Dans notre étude la dépression maternelle était étudiée dans les 18 premiers mois de la vie de l’enfant avant que n’ait été posé le diagnostic d’autisme infantile, avant donc que ne soient apparus les signes cliniquement décelables de l’affection. Serait-il dès lors possible que la psyché maternelle ait pu percevoir, avant que ne soit constitué la tableau clinique, quelques signes infra-cliniques d’un processus autistique en cours de constitution (un échappement du regard, un bref repli, un accrochage auto-sensoriel). La perception de ces signes fugitifs et non clairement identifiés pourrait cependant constituer pour la mère les bases d’une atteinte narcissique susceptible de la déstabiliser dans ses capacités à se sentir une mère pleinement et suffisamment interactive.
Dans une autre perspective, la dépression maternelle, par la défaillance des forces liantes de l’attention qu’elle induit, pourrait peut-être contribuer à ancrer, voire à pérenniser les processus d’accrochage auto-sensoriel de démantèlement et de brève suspension de l’activité mentale si caractéristique des états de retrait autistique. On rejoint là certains aspects des études de Tronick sur le « still face ».
La prévalence de la dépression maternelle dans les premiers mois de vie d’un enfant autiste est, de façon statistiquement significative, nettement accentuée.
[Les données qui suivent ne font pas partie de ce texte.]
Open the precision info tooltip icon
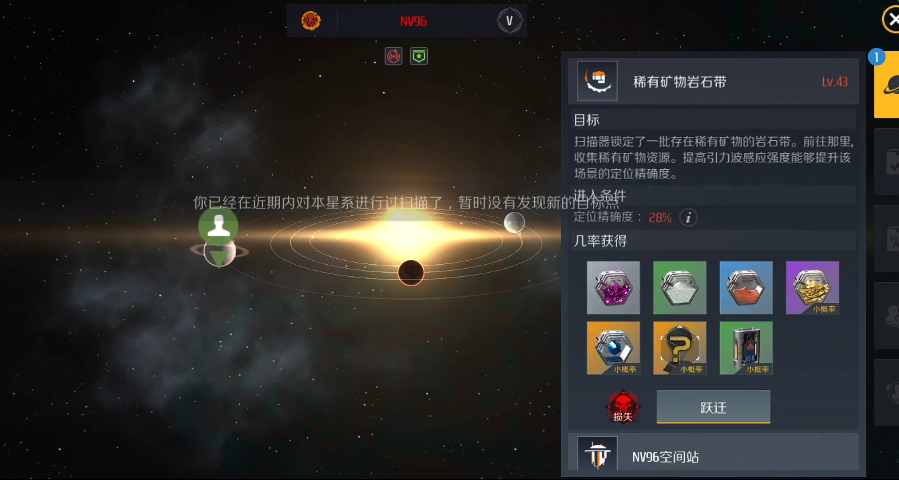 pos(688,217)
Cependant bien entendu, cette dépression ne peut-être considérée comme une cause de l’autisme : elle n’est liée à ce trouble par une relation ni nécessaire ni suffisante (si nous avons trouvé dans notre étude, la présence de la dépression maternelle chez 45% des mères d’enfants autistes, celle-ci n’était bien sûr pas présente dans les 55% restants).
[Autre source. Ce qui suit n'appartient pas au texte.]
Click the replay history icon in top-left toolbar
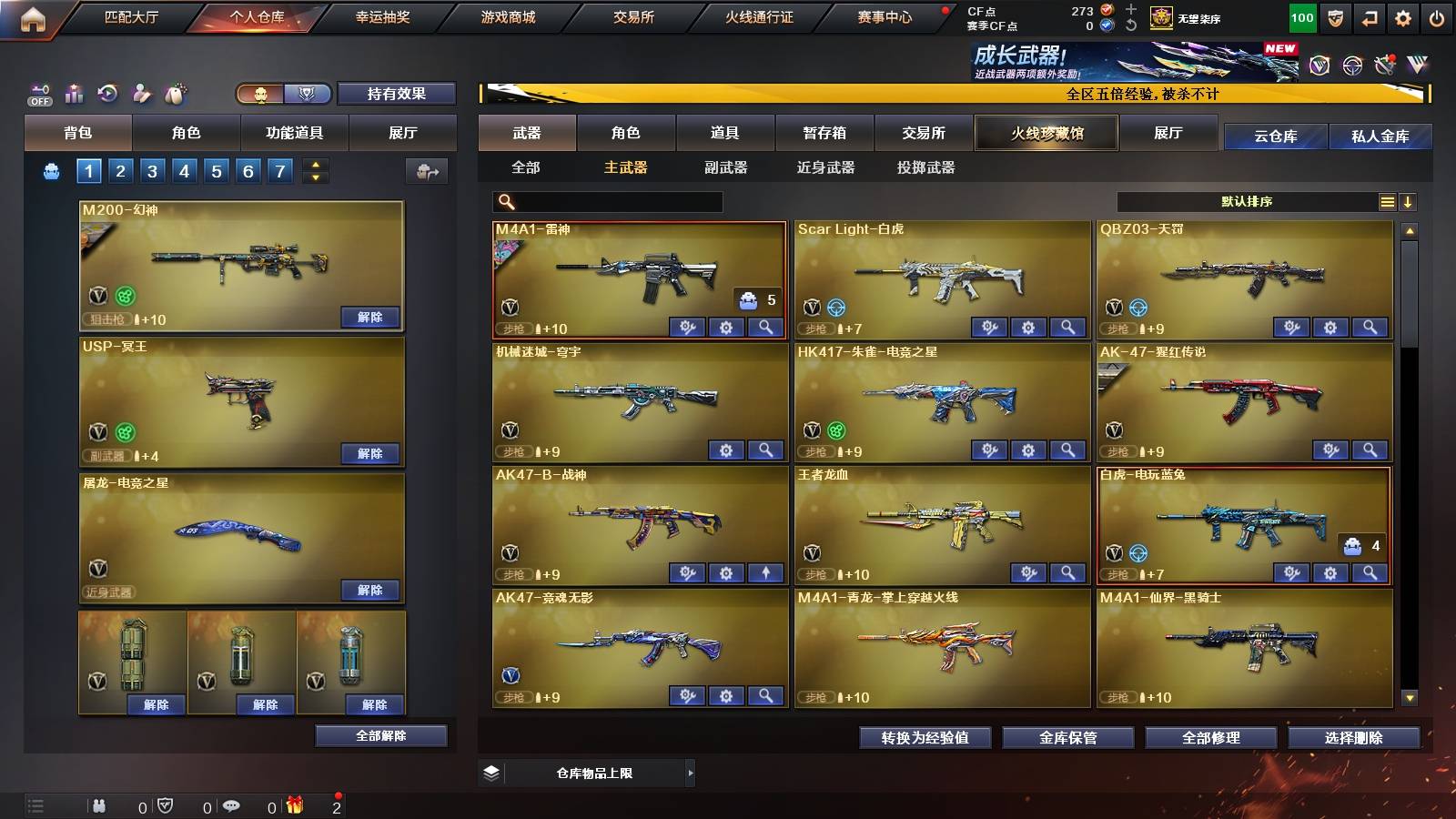Image resolution: width=1456 pixels, height=819 pixels. point(107,93)
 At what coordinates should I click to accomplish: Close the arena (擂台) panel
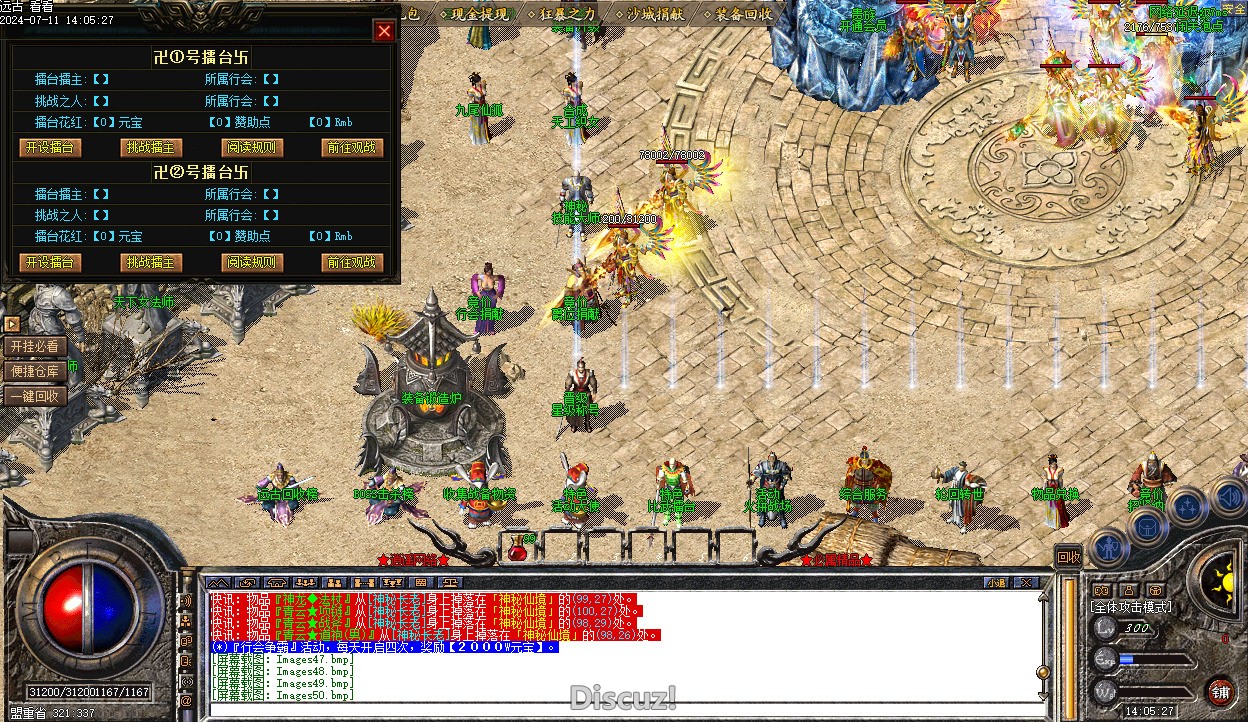click(x=384, y=31)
La dépression maternelle paraît ainsi pouvoir être induite chez la mère par la perception de signes infra-cliniques chez l’enfant, d’évitement relationnel ou d’accrochage auto-sensoriel et en retour, elle paraît pouvoir favoriser la pérennisation, voire peut-être l’émergence de tels processus chez celui-ci.
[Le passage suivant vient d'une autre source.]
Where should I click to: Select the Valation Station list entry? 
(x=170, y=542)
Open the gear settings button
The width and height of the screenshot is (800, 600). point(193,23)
A ce titre, la dépression maternelle peut trouver sa place, au sein du modèle proposé actuellement par les généticiens : «modèle de transmission polygénique multifactorielle à seuil». Ce modèle fait intervenir plusieurs gènes (isolements considérés comme mineurs) mais constituant chacun un facteur de risque et une composante environnementale dont les interactions conduiraient à développer la maladie. Aucun facteur pris isolément n’est ni indispensable, ni suffisant pour faire apparaître la maladie, celle-ci n’apparaissant que lorsqu’est atteint un seuil défini par l’action additive d’un certain nombre de facteurs de risque.